# [Work instruction]
Return the records in full, exactly as given.

# [Input data]
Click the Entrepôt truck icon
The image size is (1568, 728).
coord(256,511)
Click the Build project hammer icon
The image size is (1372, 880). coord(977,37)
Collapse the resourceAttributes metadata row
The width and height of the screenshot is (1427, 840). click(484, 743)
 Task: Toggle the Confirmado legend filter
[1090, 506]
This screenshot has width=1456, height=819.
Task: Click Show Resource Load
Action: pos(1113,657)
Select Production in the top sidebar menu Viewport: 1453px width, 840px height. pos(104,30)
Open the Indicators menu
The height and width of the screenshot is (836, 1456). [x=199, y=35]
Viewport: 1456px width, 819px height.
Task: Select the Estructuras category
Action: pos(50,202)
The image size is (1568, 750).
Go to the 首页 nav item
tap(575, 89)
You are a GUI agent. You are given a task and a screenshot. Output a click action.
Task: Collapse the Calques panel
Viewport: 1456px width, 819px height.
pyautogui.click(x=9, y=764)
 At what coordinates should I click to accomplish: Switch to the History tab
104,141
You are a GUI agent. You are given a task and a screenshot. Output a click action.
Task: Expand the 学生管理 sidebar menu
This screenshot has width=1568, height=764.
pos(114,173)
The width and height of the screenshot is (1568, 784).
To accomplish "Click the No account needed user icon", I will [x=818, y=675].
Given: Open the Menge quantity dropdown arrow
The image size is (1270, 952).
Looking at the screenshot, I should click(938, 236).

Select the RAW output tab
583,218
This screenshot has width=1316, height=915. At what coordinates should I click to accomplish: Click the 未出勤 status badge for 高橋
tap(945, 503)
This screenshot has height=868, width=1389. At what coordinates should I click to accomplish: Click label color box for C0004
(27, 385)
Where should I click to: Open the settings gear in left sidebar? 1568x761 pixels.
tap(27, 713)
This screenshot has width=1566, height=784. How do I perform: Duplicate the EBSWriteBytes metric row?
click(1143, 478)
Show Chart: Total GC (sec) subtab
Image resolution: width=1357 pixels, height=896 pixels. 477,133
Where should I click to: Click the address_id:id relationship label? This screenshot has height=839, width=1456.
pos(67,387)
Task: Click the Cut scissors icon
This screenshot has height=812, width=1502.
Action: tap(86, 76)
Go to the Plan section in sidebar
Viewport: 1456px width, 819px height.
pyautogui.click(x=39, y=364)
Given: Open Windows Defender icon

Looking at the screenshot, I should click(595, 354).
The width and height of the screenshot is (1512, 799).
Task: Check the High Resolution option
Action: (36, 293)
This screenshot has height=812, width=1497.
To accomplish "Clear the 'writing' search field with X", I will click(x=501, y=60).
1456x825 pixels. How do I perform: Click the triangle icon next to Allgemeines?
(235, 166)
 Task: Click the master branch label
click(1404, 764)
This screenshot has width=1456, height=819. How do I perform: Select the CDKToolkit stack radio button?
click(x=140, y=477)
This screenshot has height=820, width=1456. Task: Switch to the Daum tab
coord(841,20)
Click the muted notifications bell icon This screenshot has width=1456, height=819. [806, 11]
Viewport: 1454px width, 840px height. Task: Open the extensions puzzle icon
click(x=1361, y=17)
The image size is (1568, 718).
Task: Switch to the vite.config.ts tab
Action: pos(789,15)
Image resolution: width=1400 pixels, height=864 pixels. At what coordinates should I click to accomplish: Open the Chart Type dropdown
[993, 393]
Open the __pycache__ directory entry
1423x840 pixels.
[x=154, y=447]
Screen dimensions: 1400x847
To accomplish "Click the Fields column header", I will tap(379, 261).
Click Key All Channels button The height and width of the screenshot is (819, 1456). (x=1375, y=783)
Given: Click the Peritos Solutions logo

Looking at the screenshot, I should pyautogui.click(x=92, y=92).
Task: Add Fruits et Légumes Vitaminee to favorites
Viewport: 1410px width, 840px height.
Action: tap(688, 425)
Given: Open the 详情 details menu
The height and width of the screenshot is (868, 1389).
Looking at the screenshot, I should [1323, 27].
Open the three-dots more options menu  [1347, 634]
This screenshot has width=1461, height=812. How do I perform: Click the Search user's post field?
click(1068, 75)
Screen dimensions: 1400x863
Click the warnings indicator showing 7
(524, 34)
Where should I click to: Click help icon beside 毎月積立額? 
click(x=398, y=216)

# [Completed task]
Click the Entrepôt truck icon
The image size is (1568, 728).
coord(256,511)
Click the Build project hammer icon
The image size is (1372, 880). coord(977,37)
Collapse the resourceAttributes metadata row
The width and height of the screenshot is (1427, 840). click(484, 743)
 Task: Toggle the Confirmado legend filter
[1090, 506]
This screenshot has width=1456, height=819.
Task: Click Show Resource Load
Action: pos(1113,657)
Select Production in the top sidebar menu Viewport: 1453px width, 840px height. pos(104,30)
Open the Indicators menu
The height and width of the screenshot is (836, 1456). [x=199, y=35]
Viewport: 1456px width, 819px height.
Task: Select the Estructuras category
Action: pos(50,202)
The image size is (1568, 750).
Go to the 首页 nav item
tap(575, 89)
You are a GUI agent. You are given a task and a screenshot. Output a click action.
Task: Collapse the Calques panel
Viewport: 1456px width, 819px height.
pyautogui.click(x=9, y=764)
 At what coordinates should I click to accomplish: Switch to the History tab
104,141
You are a GUI agent. You are given a task and a screenshot. Output a click action.
Task: Expand the 学生管理 sidebar menu
This screenshot has width=1568, height=764.
pos(114,173)
The width and height of the screenshot is (1568, 784).
To accomplish "Click the No account needed user icon", I will [x=818, y=675].
Given: Open the Menge quantity dropdown arrow
The image size is (1270, 952).
Looking at the screenshot, I should click(938, 236).

Select the RAW output tab
583,218
This screenshot has width=1316, height=915. At what coordinates should I click to accomplish: Click the 未出勤 status badge for 高橋
tap(945, 503)
This screenshot has height=868, width=1389. At what coordinates should I click to accomplish: Click label color box for C0004
(27, 385)
Where should I click to: Open the settings gear in left sidebar? 1568x761 pixels.
tap(27, 713)
This screenshot has width=1566, height=784. How do I perform: Duplicate the EBSWriteBytes metric row?
click(1143, 478)
Show Chart: Total GC (sec) subtab
Image resolution: width=1357 pixels, height=896 pixels. 477,133
Where should I click to: Click the address_id:id relationship label? This screenshot has height=839, width=1456.
pos(67,387)
Task: Click the Cut scissors icon
This screenshot has height=812, width=1502.
Action: tap(86, 76)
Go to the Plan section in sidebar
Viewport: 1456px width, 819px height.
pyautogui.click(x=39, y=364)
Given: Open Windows Defender icon

Looking at the screenshot, I should click(595, 354).
The width and height of the screenshot is (1512, 799).
Task: Check the High Resolution option
Action: (36, 293)
This screenshot has height=812, width=1497.
To accomplish "Clear the 'writing' search field with X", I will click(x=501, y=60).
1456x825 pixels. How do I perform: Click the triangle icon next to Allgemeines?
(235, 166)
 Task: Click the master branch label
click(1404, 764)
This screenshot has width=1456, height=819. How do I perform: Select the CDKToolkit stack radio button?
click(x=140, y=477)
This screenshot has height=820, width=1456. Task: Switch to the Daum tab
coord(841,20)
Click the muted notifications bell icon This screenshot has width=1456, height=819. [806, 11]
Viewport: 1454px width, 840px height. Task: Open the extensions puzzle icon
click(x=1361, y=17)
The image size is (1568, 718).
Task: Switch to the vite.config.ts tab
Action: pos(789,15)
Image resolution: width=1400 pixels, height=864 pixels. At what coordinates should I click to accomplish: Open the Chart Type dropdown
[993, 393]
Open the __pycache__ directory entry
1423x840 pixels.
[x=154, y=447]
Screen dimensions: 1400x847
To accomplish "Click the Fields column header", I will tap(379, 261).
Click Key All Channels button The height and width of the screenshot is (819, 1456). (x=1375, y=783)
Given: Click the Peritos Solutions logo

Looking at the screenshot, I should pyautogui.click(x=92, y=92).
Task: Add Fruits et Légumes Vitaminee to favorites
Viewport: 1410px width, 840px height.
Action: tap(688, 425)
Given: Open the 详情 details menu
The height and width of the screenshot is (868, 1389).
Looking at the screenshot, I should [1323, 27].
Open the three-dots more options menu  [1347, 634]
This screenshot has width=1461, height=812. How do I perform: Click the Search user's post field?
click(1068, 75)
Screen dimensions: 1400x863
Click the warnings indicator showing 7
(524, 34)
Where should I click to: Click help icon beside 毎月積立額? 
click(x=398, y=216)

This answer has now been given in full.